相続不動産が売れないときは、遺産分割前の「遺産共有」か、遺産分割後・第三者持分がある「通常共有」かを先に分けます。利用する裁判手続も、家庭裁判所の遺産分割と地方裁判所の共有物分割で異なります。
不動産全体の任意売却には原則として全持分の処分が必要ですが、一人の反対で永久に解消不能になるわけではありません。代償取得、換価分割、持分譲渡、遺産分割調停・審判、共有物分割請求を状態に応じて選びます。
まず遺産共有か通常共有かを確認する
| 状態 | 主な解消手続 | 管轄 |
|---|---|---|
| 共同相続人だけで遺産分割未了 | 遺産分割協議、調停、審判 | 家庭裁判所 |
| 遺産分割後の持分共有 | 協議、共有物分割請求 | 地方裁判所 |
| 遺産共有持分と第三者等の通常共有持分が併存 | 共有物分割後、遺産共有部分を遺産分割 | 地方裁判所と家庭裁判所 |
民法898条は、共同相続された遺産が相続人の共有に属すると定めます。ただし、遺産全体を相続人間で配分する手続は民法907条の遺産分割です。通常共有の解消を定める民法258条と、目的・対象が同じではありません。
不動産全体の売却と持分だけの売却は違う
不動産全体を第三者へ任意売却するには、共有者全員が各持分を譲渡する必要があります。他方、通常共有持分は各共有者が自分の持分だけを譲渡できます。ただし、持分だけでは利用・換価が難しく、価格が不利になりやすいことがあります。

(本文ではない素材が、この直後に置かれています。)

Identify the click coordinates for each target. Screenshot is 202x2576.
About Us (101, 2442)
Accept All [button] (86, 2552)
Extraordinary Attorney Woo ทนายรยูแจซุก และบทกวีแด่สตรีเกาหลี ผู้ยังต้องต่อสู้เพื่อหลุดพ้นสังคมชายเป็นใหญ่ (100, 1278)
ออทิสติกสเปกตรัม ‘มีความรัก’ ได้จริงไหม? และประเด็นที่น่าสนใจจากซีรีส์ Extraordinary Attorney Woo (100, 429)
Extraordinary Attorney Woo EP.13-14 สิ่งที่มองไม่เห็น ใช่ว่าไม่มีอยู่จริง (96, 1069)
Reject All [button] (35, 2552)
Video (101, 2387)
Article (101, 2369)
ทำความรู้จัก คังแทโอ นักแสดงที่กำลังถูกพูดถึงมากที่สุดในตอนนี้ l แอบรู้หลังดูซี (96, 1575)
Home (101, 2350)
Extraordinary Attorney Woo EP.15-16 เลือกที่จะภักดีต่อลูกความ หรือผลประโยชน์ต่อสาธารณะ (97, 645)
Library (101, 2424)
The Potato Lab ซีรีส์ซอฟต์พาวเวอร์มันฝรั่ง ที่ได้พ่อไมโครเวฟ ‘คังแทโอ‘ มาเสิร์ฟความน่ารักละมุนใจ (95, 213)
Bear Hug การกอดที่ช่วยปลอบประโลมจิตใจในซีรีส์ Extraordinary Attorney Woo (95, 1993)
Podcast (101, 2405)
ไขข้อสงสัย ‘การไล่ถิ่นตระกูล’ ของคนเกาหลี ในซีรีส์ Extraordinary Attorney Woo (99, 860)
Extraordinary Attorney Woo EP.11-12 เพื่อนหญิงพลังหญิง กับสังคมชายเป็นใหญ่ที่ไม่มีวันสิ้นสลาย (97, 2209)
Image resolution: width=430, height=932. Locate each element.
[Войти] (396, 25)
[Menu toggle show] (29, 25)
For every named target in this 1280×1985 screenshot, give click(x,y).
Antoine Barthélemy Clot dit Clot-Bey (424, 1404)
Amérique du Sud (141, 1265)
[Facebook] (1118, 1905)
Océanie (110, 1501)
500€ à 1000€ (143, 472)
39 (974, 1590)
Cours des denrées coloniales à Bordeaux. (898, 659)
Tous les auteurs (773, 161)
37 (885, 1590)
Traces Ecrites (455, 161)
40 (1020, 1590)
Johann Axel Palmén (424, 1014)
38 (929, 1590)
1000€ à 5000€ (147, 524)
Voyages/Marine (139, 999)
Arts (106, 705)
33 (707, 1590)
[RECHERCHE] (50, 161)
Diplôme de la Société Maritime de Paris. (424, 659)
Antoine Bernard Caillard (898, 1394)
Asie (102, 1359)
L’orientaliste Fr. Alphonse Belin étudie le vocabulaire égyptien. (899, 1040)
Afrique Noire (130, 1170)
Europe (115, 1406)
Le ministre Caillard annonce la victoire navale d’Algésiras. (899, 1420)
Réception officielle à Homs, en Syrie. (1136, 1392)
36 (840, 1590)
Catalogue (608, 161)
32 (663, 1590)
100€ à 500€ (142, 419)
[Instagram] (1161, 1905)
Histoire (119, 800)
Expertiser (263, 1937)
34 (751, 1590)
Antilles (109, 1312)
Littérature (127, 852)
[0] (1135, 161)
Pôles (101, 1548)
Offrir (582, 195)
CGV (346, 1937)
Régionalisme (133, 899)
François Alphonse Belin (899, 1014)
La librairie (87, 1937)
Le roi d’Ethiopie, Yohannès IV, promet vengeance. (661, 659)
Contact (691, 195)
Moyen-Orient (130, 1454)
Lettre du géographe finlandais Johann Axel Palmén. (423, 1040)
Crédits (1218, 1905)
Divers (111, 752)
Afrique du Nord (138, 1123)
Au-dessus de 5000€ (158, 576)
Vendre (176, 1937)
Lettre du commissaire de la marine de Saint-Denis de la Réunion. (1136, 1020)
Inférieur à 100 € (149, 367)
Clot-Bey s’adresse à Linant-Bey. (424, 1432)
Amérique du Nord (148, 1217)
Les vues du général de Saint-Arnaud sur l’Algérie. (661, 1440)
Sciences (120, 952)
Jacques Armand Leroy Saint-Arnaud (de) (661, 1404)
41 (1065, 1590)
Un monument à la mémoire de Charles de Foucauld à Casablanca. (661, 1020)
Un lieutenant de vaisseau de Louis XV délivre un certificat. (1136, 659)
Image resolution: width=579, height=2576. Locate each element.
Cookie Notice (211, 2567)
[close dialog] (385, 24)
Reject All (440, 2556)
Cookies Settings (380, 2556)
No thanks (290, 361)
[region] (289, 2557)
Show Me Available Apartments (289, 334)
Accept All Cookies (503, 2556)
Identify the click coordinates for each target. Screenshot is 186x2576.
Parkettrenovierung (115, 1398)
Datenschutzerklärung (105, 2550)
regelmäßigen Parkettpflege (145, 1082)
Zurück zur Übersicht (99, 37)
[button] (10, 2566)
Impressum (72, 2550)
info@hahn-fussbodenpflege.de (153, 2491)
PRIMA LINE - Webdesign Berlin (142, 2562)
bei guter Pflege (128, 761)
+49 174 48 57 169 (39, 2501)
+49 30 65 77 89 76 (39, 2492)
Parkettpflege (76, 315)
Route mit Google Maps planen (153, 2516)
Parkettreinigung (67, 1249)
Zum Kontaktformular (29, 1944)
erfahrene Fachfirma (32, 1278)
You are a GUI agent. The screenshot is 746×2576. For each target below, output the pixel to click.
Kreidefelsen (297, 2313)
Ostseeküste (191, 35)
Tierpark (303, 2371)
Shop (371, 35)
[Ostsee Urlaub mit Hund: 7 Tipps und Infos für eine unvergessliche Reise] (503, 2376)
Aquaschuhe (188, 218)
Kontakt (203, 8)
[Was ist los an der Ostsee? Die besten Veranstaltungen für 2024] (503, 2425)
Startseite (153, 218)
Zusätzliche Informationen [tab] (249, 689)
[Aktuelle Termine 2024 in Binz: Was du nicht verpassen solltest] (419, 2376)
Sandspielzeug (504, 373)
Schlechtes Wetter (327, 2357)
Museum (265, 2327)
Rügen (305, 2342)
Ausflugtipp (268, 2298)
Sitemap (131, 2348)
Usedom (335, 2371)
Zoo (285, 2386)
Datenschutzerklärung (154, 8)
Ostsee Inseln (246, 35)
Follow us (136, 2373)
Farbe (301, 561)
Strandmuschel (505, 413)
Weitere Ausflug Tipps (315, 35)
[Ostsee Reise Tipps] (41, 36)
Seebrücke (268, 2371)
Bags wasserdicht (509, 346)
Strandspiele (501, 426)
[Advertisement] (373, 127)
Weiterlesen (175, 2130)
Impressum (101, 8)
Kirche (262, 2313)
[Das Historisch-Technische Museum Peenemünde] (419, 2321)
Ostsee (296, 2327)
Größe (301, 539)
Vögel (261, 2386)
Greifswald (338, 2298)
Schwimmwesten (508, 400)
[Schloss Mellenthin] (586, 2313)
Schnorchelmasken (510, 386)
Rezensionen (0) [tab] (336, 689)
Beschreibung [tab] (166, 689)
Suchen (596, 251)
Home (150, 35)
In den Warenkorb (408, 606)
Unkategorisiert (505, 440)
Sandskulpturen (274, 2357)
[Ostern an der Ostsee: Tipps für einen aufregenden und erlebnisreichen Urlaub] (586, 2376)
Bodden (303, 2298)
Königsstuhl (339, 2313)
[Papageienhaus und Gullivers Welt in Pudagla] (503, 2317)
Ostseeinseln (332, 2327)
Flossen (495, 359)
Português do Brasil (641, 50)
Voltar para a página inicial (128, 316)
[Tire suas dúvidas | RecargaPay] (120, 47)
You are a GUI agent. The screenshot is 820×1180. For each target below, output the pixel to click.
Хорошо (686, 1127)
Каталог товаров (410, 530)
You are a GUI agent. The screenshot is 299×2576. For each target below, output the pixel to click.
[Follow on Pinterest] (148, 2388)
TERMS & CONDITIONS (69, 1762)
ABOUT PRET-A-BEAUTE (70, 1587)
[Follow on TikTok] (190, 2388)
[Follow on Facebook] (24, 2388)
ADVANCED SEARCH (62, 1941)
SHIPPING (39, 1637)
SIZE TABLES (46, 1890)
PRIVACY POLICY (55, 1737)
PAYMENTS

遺産分割前に共同相続人が特定不動産の持分を第三者へ譲渡すると、遺産分割と共有物分割の関係が複雑になります。最高裁平成25年11月29日判決は、遺産共有持分と通常共有持分が併存する不動産では、まず共有物分割訴訟で両者の共有関係を解消し、遺産共有者へ分与された財産・賠償金を後の遺産分割対象とする枠組みを示しました。
共有を解消する選択肢
- 現物分割:土地を分筆できるか、接道・最低敷地・利用価値を確認する
- 代償取得:一人が不動産を取得し、他の相続人へ代償金を払う
- 換価分割:全員で売却し、費用・税金を控除した代金を分ける
- 共有物分割請求:通常共有なら現物分割、価格賠償、競売等を裁判所が判断する
共有物分割訴訟をすれば必ず競売になるわけではありません。現物分割が可能か、取得希望者に支払能力があるか、当事者の持分・利用状況などから方法が決まります。
交渉前にそろえる資料
- 登記事項証明書、固定資産評価証明書、公図・測量図
- 遺言書、遺産分割協議書、相続関係図
- 査定書、賃料、管理費、固定資産税、修繕履歴
- 居住・使用状況、担保権、第三者持分の取得経緯
通常共有の処分・管理ルールは共有不動産の売却と持分譲渡、過半数・全員同意の境界は共有不動産の管理行為で整理しています。
公的資料・判例
よくある質問
共有者一人が反対すれば永久に売れませんか
任意売却は進みませんが、遺産分割調停・審判または共有物分割請求など、共有状態に応じた解消手続があります。
自分の持分だけ売れますか
通常共有持分は単独譲渡できます。ただし、遺産分割前の持分譲渡は手続を複雑にするため、対象と効果を確認してから進めます。
共有物分割訴訟なら必ず競売ですか
必ずではありません。現物分割、全面的価格賠償、競売などから不動産と当事者の事情に応じて判断されます。
遺産分割前でも共有物分割訴訟ですか
共同相続人だけの遺産共有を解消する基本手続は遺産分割です。第三者の通常共有持分が併存する場合などは共有物分割との関係を検討します。
共有解消前に相続登記は必要ですか
相続登記の申請義務と、共有解消・売却の準備を並行して管理します。売却時には現在の権利関係に沿った登記が必要です。
※本記事は一般的な情報提供を目的としています。共有の成立経緯、第三者持分、担保、占有、評価、相続人関係により手続は異なります。登記資料を示して弁護士・司法書士等へ確認してください。